Ricche di una sensualità mistica, dove la pienezza dei sensi trascende i limiti della terra, l'insignificanza di vincoli e catene biologiche, le Ma-donne che allattano hanno occhi nobili e popolari ad un tempo, sguardi allungati verso oriente ed occidente, poiché controllano l'orizzonte in tutti suoi dettagli e percepiscono il significato della vita per nuove creature. Con la dolcezza del latte, la funzione di un seno-amore, esibiscono fiducia e speranza, educano i sensi ancora indomiti del bambino avido e mai sazio, offrendogli possibilità di sviluppo. Lo sguardo delle Ma-donne ora si orienta verso una scena esterna ora si distende sulla prole, mentre il padre, il maschile, porge protezione al figlio, tende le reti del nome e della parentela, crea i presupposti per un riconoscimento storico. "Ma è nel brancicare del neonato, nell'adescare con il latte da parte della madre che si fonda la fiducia nell'avventura umana" come osa dirci Lella Ravasi.

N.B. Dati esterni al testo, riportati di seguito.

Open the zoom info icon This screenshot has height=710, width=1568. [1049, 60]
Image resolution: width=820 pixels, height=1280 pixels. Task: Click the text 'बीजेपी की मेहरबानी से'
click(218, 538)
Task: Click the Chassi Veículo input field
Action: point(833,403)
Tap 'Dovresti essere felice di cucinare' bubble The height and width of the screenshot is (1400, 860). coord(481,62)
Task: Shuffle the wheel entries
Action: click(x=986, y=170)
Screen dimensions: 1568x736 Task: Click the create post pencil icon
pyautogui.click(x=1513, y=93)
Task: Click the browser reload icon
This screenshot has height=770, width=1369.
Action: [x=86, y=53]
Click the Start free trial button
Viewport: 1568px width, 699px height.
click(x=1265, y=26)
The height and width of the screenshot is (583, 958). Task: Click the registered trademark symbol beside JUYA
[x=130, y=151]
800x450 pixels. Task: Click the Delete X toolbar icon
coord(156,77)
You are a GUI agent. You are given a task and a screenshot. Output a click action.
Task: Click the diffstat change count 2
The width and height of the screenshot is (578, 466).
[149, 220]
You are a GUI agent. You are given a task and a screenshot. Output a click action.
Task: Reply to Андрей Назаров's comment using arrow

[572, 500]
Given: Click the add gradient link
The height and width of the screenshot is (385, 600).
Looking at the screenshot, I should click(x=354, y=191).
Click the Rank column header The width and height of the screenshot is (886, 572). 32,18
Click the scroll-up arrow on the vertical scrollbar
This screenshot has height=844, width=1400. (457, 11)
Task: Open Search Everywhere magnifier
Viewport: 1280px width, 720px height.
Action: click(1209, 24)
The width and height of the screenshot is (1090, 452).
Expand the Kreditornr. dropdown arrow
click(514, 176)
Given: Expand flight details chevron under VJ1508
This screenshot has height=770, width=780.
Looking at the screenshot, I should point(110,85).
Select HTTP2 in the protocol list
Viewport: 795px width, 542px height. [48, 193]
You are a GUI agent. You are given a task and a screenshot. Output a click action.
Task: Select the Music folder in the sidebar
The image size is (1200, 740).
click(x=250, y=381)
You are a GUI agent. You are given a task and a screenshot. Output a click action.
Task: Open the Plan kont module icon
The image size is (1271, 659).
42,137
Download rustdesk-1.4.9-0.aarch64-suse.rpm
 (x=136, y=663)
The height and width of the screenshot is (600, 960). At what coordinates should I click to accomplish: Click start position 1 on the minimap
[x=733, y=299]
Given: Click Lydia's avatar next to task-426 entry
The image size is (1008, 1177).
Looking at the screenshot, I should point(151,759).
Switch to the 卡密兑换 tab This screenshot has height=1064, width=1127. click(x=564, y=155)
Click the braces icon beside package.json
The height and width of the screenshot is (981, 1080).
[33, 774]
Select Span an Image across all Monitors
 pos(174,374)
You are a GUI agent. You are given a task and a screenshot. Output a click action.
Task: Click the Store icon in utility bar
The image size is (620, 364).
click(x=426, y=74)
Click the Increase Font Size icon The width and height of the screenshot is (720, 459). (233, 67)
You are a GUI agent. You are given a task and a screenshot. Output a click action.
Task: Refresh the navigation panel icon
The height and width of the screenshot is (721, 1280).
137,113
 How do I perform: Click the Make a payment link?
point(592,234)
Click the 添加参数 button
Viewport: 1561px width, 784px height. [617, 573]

Se il corpo gravido delle Ma-donne vive la logica degli opposti, esprimendosi nel gioco di superfici scabre e nel potente rinvio al vuoto, i mezzi busti di Ma-donne-ormai madri recuperano la mistica della nascita nel turgore di forme che alludono a spezie, profumi, essenze di porti senza ormeggi.
Tra le arcaiche Matres Matutae campane, statue mozzate, conservate nel Museo di Capua, che esprimono possesso senza dono, riducendosi a pietre senza sguardo e i riti contrapposti delle vergini Adonie, che negano la maternità, le creature di Maria Paola Amoretti assaporano le frontiere flessibili tra fertilità e sterilità, tra vita e morte, tra tempo ciclico e tempi multipli, tra terra e cielo.
Vagando nello studio-laboratorio, vera e propria officina dei sensi, colpisce l'epistemologia della voragine che Maria Paola Amoretti delinea per le creazioni ad occhi chiusi, complete e significative "quando ti accorgi - come lei continua a ripetere - che tutto è finito". I volti di Eva, plasmati da mani senza spessore, aprono all'inquietudine di labbra su cui si imprime il sigillo della vita e dei suoi conflitti.
La rassegna dell'artista che ha coraggiosamente unito Imperia a Milano, il gusto della salsedine alla placidità dei cortili che riposano nel grembo di austere dimore austro-ungariche, esplode in rapsodie di pensieri e versi di epoche, luoghi, donne e uomini differenti.
Graziella Arazzi
Arcobaleno nel quotidiano (2018) · Collage tridimensionale di cartone e tessuto in cassetta di legno e plexiglas, cm 50x70.
Elementi presi, scelti a comporre un sistema di classificazione quotidiana, che modula l'ordinarietà dei suoi componenti riordinandoli seguendo le personali regole dell'emotività. Chiusa in quelle teche infatti c'è un po' della sua vita, il ricordo, assieme alla storia tramandata da anni di un poverismo fatto di regole elementari quanto i suoi mezzi comunicativi. Maria paola Amoretti colleziona forme, abbina texture, regola in sequenza rapporti cromatici. Meticolosa strappa alla società qualcosa che essa stessa ha prodotto. E che ha inesorabilmente deciso di abbandonare al proprio destino. Oltre quel vetro l'artista sviluppa un'inabilità di contatto che riabilita la funzionalità di ogni singolo pezzo: la sua valenza artistico-documentaristica d'ora in poi è un dato di fatto.